GIVEN RECORDS:
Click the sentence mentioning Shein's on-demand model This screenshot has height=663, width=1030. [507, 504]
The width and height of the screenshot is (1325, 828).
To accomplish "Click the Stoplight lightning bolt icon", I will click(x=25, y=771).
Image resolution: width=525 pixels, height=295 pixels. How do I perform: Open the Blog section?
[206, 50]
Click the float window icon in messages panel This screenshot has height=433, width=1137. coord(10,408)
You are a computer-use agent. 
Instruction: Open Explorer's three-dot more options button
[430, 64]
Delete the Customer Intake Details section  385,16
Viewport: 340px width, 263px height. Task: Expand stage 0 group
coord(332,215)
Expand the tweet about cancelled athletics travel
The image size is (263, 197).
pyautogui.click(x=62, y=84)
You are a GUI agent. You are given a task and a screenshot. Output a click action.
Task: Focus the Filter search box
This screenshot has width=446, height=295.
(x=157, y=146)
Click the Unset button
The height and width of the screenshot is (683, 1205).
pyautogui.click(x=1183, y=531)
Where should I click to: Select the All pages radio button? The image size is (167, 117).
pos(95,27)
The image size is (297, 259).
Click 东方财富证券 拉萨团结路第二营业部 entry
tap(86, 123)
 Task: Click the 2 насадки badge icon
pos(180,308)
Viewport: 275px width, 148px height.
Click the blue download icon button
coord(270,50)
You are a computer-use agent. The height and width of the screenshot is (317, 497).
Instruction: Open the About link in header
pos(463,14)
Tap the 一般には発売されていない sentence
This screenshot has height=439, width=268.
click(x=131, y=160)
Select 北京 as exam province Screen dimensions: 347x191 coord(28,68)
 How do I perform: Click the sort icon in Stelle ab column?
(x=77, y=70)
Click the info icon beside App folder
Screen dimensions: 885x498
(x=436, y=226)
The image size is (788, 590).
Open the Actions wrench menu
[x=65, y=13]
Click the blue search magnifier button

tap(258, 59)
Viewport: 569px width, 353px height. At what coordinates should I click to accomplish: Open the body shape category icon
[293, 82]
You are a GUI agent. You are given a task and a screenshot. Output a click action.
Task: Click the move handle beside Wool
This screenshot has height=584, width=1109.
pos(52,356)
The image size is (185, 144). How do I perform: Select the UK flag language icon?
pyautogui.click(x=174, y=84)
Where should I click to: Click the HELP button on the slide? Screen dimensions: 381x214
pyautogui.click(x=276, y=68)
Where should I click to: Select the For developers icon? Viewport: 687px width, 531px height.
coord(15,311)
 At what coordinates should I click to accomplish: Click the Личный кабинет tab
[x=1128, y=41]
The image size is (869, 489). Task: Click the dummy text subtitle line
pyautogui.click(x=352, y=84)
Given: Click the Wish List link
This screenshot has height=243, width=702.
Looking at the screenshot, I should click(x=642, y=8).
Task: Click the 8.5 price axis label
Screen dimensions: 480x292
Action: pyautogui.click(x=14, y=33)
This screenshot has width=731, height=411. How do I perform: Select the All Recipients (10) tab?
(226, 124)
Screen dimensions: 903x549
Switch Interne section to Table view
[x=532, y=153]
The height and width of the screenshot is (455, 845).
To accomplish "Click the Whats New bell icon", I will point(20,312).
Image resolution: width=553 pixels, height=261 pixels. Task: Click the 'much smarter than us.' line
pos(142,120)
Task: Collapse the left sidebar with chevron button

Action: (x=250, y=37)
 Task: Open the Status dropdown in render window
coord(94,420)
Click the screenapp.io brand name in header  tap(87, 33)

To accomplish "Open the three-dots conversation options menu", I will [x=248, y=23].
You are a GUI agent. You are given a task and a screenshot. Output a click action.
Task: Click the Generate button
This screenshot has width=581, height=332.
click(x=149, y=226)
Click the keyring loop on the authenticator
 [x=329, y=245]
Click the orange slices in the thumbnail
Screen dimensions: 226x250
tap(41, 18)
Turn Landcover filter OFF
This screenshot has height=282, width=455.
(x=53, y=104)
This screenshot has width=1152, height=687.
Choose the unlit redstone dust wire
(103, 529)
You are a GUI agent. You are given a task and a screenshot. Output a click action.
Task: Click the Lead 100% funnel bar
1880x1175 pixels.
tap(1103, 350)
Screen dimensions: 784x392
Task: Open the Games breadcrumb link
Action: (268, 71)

DO THIS:
Reproduce verbatim the portion of the data above that begins with the line containing "Screen dimensions: 903x549" and continues through the final line of the data, with both ends included.

RESPONSE FOR THIS EXERCISE:
Screen dimensions: 903x549
Switch Interne section to Table view
[x=532, y=153]
The height and width of the screenshot is (455, 845).
To accomplish "Click the Whats New bell icon", I will point(20,312).
Image resolution: width=553 pixels, height=261 pixels. Task: Click the 'much smarter than us.' line
pos(142,120)
Task: Collapse the left sidebar with chevron button

Action: (x=250, y=37)
 Task: Open the Status dropdown in render window
coord(94,420)
Click the screenapp.io brand name in header  tap(87, 33)

To accomplish "Open the three-dots conversation options menu", I will [x=248, y=23].
You are a GUI agent. You are given a task and a screenshot. Output a click action.
Task: Click the Generate button
This screenshot has width=581, height=332.
click(x=149, y=226)
Click the keyring loop on the authenticator
 [x=329, y=245]
Click the orange slices in the thumbnail
Screen dimensions: 226x250
tap(41, 18)
Turn Landcover filter OFF
This screenshot has height=282, width=455.
(x=53, y=104)
This screenshot has width=1152, height=687.
Choose the unlit redstone dust wire
(103, 529)
You are a GUI agent. You are given a task and a screenshot. Output a click action.
Task: Click the Lead 100% funnel bar
1880x1175 pixels.
tap(1103, 350)
Screen dimensions: 784x392
Task: Open the Games breadcrumb link
Action: (268, 71)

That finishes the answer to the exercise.